I spend sufficient amount of my life designing/conceptualising/creating things. I use my mind in a highly collaborative space and so I am finding myself needing a nomenclature/concepts/models to talk about my mind. To this goal I use the models of computer science and It works. Which is all I could ever ask from a scientific model.
If you give me something that works better - I am happy to adopt it.
Hence why I keep repeating: Computational trinitarianism is an accurate-but-incomplete description of my mind.
That's a nice attempt at dodging the point. You are still appealing to the authority of (dead) philosophers.Speakpigeon wrote: ↑Wed May 15, 2019 4:53 pm Quote somebody with the stature of a Boole, Frege, Russell, Tarsky, Quine etc.
It's ironic that none of the authorities you recognise ever worked on computation, so I am not sure why I would ever quote them on matters of 'computational trinitarianism'.
You are welcome to wait until Scott Aronson dies before you take him seriously.
Or you can read Marvin Minsky's views
in his book 'Society of Mind" he describes the human mind as a distributed system
Of course, no matter how many 'experts' I quote, it still doesn't change the fact that you are insisting I must appeal to an authority in order to support my views. That seems very.... irrational.
Science is the belief in the ignorance of experts. --Richard Feynman
If the evidence alone doesn't convince you and you still insist on settling this via an authority then here is a list of authors who have written on the Computational Theory of Mind.
This is a bad analogy.Speakpigeon wrote: ↑Wed May 15, 2019 4:53 pm So designing a new fridge or a new toaster is doing something like inventing a new kind of human logic?!
If you have never designed a toaster before, but you want to know how toasters work you are going to study them first.
Once you have sufficiently understood the inner workings of a toaster you are going to have to generate some jargon to describe what you have seen, experienced and learned. You are going to need words like 'timer', 'timer delay mechanism', 'heating element', 'bread holder' and 'crumb collector'.
If you have sufficiently understood how toasters work you ought to be able to make one from scratch that works much like your referent.
If you can't make a 2nd toaster that works just like your referent, can you really say that you 'understand' how toasters work?
Or you could recognize that the essence of a toaster is its purpose, and you could come up with a new and innovative machine that revolutionises the way we currently make toast.
As the elderly say: there are many ways to skin a cat.
It's not that. I just think ontological questions are a dead end.Speakpigeon wrote: ↑Wed May 15, 2019 4:53 pm OK, you believe there's no logic that's intrinsic to the human brain. Me, I do. And I believe that if we didn't have that, we couldn't design any new toaster, let alone some computer. In fact, I believe we couldn't even make sense of the world around us.
Science doesn't explain what things ARE.
Science explain what things DO and how things WORK.

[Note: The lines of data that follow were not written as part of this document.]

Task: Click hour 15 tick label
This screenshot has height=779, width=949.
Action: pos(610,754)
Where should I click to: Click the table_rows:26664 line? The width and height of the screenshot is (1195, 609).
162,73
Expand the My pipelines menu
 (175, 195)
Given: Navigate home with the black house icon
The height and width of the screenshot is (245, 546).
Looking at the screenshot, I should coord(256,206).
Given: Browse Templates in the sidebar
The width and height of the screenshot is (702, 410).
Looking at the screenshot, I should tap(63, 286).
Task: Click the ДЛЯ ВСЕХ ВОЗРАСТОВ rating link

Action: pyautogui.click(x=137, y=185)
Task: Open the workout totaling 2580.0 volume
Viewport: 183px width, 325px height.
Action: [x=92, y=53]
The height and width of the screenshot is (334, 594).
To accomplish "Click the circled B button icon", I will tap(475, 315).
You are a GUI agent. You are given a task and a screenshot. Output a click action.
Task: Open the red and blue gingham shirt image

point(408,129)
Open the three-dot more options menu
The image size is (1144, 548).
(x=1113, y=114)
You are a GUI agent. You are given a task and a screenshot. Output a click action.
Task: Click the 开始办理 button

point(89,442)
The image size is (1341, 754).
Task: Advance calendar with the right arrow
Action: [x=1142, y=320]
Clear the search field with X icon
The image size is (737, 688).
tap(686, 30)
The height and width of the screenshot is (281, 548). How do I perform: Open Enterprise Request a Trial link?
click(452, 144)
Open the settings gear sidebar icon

Science often produces a number of competing models, that explain different aspects of the same thing.
And so (given the title of this thread) my epistemic criterion for 'accurate description of the human mind' stops at functional equivalence.
If I can build a machine that works LIKE a human mind, then I can say that I understand how the mind works.
For better or worse - self driving cars are a manifestation of human logic in a machine.